___ Records shown
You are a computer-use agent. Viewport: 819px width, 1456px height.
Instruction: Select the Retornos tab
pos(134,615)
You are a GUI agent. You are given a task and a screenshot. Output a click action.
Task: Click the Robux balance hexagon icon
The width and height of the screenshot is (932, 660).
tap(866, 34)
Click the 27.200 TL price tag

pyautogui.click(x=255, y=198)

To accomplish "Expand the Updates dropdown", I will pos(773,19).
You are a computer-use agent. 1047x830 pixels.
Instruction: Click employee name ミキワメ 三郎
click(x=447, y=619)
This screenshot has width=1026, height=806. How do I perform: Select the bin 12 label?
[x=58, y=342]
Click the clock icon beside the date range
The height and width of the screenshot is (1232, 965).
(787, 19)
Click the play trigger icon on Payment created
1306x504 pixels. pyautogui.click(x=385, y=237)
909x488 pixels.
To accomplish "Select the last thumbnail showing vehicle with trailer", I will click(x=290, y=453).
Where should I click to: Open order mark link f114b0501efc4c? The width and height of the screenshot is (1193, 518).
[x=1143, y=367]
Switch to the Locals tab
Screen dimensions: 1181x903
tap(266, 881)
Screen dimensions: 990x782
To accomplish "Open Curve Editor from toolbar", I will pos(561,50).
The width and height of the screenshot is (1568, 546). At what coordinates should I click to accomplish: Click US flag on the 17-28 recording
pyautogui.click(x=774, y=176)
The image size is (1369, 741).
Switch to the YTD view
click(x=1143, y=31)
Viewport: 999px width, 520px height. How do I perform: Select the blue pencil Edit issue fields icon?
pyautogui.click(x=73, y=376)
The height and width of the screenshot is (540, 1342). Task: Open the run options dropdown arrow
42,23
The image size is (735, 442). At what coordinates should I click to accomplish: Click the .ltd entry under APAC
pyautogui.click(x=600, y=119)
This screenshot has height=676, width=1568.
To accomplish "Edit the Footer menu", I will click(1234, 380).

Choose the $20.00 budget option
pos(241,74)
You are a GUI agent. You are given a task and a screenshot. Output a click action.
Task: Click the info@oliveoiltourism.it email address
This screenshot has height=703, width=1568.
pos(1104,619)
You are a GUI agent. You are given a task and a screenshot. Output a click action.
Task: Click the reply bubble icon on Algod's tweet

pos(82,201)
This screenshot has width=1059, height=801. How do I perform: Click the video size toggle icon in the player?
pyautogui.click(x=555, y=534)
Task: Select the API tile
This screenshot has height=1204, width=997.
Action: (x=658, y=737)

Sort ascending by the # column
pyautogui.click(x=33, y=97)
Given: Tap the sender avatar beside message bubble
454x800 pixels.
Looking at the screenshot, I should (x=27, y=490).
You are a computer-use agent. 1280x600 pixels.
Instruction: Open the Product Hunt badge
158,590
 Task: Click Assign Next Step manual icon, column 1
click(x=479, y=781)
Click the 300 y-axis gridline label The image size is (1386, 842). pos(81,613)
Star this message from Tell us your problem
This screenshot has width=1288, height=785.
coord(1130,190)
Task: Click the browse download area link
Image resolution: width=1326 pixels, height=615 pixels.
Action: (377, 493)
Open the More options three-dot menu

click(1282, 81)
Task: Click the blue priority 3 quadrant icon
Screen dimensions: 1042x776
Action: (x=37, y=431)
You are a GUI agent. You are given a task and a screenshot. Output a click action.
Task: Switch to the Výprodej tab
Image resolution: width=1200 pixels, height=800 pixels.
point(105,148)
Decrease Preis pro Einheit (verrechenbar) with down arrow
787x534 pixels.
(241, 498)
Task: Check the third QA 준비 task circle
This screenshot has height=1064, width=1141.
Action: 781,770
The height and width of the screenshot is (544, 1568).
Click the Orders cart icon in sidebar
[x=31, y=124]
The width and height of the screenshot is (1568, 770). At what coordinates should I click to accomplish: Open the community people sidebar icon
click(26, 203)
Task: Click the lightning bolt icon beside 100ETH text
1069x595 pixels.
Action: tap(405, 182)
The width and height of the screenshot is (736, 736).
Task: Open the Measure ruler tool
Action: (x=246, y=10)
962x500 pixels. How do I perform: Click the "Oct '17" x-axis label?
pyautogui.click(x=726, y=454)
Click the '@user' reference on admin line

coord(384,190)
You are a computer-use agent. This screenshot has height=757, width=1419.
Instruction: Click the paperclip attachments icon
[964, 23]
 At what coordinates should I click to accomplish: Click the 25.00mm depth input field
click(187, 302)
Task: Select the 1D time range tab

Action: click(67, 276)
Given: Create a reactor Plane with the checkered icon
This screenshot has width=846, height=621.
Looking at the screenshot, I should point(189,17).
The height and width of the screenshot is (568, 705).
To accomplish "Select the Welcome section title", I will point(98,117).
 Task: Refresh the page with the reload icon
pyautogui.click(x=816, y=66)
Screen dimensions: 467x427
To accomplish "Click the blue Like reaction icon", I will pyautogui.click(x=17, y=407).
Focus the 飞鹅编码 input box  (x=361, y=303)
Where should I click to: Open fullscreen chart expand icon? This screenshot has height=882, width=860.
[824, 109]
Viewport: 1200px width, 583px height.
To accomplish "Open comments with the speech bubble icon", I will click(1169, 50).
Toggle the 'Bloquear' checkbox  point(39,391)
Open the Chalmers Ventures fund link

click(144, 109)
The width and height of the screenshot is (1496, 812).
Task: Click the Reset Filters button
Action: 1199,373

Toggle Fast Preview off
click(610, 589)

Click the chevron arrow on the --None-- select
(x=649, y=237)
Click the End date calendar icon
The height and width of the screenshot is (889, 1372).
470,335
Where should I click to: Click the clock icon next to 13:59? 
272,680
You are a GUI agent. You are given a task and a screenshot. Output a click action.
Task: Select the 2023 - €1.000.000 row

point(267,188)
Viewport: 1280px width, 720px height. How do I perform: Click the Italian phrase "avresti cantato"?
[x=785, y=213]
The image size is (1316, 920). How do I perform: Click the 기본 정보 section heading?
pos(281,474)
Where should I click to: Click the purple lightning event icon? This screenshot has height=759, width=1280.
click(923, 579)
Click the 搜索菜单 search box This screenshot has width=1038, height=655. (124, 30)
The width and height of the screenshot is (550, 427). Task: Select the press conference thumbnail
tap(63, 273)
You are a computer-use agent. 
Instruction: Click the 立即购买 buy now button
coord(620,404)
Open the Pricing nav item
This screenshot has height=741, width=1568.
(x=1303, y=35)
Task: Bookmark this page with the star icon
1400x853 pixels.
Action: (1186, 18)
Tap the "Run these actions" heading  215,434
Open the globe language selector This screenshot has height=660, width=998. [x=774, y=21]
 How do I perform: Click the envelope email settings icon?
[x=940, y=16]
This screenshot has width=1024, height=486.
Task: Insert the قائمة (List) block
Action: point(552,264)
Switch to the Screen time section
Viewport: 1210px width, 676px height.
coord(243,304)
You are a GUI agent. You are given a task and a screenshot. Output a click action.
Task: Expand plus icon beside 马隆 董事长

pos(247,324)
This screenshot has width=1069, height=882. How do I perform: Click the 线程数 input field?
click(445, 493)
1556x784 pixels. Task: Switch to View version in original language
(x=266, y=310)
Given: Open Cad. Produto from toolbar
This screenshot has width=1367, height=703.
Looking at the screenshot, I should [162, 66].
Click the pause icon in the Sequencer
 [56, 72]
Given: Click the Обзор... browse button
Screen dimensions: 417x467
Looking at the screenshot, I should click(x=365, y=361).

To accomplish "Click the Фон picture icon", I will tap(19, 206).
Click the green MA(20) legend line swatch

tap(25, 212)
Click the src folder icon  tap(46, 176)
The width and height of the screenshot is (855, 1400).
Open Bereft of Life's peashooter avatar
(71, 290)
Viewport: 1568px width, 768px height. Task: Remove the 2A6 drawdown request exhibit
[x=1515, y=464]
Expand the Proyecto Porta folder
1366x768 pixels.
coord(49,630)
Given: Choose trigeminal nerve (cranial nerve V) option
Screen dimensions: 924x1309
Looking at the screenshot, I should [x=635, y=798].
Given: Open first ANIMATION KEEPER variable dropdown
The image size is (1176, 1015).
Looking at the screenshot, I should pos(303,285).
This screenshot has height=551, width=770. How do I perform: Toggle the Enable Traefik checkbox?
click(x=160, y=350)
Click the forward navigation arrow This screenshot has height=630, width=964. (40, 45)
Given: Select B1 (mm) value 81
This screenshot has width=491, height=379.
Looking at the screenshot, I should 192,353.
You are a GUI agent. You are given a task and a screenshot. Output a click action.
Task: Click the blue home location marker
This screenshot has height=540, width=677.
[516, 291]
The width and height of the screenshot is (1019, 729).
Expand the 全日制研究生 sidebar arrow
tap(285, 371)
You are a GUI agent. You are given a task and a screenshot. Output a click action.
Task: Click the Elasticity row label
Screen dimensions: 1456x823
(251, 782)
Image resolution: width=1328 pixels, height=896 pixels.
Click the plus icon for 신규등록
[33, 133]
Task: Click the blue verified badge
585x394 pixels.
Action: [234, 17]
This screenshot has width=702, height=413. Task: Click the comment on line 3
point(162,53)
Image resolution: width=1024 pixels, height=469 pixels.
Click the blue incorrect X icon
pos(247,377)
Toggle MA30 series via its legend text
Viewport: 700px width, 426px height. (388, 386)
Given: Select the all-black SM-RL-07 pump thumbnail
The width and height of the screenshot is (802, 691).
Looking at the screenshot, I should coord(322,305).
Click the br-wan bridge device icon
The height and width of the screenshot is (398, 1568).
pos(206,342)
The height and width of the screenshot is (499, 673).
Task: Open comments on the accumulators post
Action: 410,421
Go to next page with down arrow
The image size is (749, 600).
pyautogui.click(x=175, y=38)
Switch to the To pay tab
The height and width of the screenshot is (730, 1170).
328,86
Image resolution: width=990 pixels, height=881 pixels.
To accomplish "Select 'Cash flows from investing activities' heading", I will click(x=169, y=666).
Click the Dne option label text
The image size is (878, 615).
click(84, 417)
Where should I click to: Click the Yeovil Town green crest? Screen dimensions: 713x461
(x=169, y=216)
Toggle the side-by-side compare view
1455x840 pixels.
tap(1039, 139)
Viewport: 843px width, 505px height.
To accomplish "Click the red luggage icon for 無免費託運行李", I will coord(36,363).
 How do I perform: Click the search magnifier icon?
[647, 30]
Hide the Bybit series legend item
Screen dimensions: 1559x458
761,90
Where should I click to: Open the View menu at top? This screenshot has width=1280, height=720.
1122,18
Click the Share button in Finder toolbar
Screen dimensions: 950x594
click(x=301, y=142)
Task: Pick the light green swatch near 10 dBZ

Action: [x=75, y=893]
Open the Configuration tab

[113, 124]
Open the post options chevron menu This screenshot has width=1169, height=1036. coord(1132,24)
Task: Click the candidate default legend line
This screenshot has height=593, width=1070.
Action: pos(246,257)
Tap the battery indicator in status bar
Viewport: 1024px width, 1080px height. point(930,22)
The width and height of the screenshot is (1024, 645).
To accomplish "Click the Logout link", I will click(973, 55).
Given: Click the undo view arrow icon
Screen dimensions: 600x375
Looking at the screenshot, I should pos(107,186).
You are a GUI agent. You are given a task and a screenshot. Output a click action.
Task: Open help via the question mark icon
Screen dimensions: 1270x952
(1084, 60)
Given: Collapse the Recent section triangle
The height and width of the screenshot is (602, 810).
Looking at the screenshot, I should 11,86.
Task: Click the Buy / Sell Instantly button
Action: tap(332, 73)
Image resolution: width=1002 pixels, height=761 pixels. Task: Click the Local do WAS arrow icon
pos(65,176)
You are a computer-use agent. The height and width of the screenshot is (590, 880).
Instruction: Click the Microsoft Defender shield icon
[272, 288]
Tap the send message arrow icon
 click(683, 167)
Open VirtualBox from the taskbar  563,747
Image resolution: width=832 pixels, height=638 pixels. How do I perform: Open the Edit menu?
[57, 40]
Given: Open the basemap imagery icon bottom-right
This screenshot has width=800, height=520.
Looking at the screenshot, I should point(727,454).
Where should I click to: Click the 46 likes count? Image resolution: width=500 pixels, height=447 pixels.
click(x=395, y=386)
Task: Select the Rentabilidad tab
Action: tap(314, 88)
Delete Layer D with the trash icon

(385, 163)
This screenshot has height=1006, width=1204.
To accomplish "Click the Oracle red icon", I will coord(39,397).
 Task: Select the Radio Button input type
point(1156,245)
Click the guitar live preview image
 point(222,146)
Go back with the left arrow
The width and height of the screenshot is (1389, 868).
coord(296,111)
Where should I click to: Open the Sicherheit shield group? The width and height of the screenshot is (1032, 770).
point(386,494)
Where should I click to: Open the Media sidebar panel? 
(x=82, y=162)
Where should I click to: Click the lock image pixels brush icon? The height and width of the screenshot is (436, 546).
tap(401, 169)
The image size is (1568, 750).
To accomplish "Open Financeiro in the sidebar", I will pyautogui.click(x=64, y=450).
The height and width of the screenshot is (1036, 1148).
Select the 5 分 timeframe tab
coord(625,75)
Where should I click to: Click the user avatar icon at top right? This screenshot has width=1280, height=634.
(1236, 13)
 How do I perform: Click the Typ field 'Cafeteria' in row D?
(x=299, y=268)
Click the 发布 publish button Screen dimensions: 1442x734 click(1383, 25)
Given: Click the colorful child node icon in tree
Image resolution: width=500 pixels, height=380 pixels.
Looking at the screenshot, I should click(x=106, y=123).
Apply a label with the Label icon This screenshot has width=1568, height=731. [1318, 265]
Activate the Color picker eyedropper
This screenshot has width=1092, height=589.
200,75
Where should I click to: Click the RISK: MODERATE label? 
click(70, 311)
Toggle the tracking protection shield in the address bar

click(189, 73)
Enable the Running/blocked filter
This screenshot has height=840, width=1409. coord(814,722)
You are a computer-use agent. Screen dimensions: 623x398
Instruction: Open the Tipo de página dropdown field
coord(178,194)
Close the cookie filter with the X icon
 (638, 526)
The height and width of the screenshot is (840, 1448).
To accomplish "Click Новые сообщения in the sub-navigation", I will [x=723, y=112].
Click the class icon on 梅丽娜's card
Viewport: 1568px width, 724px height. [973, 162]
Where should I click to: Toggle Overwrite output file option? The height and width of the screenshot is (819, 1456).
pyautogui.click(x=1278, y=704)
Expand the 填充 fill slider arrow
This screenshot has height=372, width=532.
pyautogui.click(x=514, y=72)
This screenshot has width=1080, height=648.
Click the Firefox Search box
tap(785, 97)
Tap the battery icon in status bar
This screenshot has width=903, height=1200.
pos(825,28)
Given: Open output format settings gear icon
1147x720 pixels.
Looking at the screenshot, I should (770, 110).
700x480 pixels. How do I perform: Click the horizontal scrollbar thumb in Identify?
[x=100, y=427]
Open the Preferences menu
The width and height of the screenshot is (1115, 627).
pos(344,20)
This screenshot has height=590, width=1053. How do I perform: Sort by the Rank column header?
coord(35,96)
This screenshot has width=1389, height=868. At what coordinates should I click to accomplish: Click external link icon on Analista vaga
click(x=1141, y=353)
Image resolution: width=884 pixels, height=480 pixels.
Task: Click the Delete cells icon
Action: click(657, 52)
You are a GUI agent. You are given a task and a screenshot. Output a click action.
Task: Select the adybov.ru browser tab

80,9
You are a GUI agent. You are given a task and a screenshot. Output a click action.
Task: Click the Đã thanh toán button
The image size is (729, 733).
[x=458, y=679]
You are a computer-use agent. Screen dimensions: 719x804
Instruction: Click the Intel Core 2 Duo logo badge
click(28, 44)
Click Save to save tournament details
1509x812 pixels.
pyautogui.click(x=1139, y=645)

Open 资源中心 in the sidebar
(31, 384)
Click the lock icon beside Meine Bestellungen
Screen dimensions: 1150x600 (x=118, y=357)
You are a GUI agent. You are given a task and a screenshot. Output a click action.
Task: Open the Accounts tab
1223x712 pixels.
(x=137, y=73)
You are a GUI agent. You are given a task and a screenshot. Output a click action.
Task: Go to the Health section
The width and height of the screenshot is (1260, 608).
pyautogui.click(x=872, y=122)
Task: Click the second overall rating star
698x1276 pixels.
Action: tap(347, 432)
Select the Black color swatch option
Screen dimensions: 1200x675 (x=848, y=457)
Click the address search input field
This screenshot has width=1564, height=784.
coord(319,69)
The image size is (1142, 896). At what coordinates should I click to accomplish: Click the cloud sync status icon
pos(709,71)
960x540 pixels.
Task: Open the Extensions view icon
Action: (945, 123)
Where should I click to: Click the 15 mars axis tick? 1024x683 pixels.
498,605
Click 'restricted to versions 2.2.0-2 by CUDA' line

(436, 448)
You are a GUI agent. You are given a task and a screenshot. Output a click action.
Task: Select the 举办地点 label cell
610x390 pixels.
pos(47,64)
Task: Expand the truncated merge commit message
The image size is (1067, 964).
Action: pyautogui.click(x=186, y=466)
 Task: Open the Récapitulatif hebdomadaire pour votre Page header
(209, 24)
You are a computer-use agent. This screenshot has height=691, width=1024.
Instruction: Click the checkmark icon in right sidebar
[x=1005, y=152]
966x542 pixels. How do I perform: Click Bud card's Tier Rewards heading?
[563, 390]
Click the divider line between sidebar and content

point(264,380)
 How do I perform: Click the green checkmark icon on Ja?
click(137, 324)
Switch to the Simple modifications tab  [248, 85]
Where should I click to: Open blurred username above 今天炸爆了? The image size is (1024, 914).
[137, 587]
______
→ **Task prompt**
From the listing above, repeat exactly the lines starting at the line that includes "Enable the Running/blocked filter" and ending at the line that includes "The height and width of the screenshot is (840, 1448).", with nothing outside that span.

→ **Written solution**
Enable the Running/blocked filter
This screenshot has height=840, width=1409. coord(814,722)
You are a computer-use agent. Screen dimensions: 623x398
Instruction: Open the Tipo de página dropdown field
coord(178,194)
Close the cookie filter with the X icon
 (638, 526)
The height and width of the screenshot is (840, 1448).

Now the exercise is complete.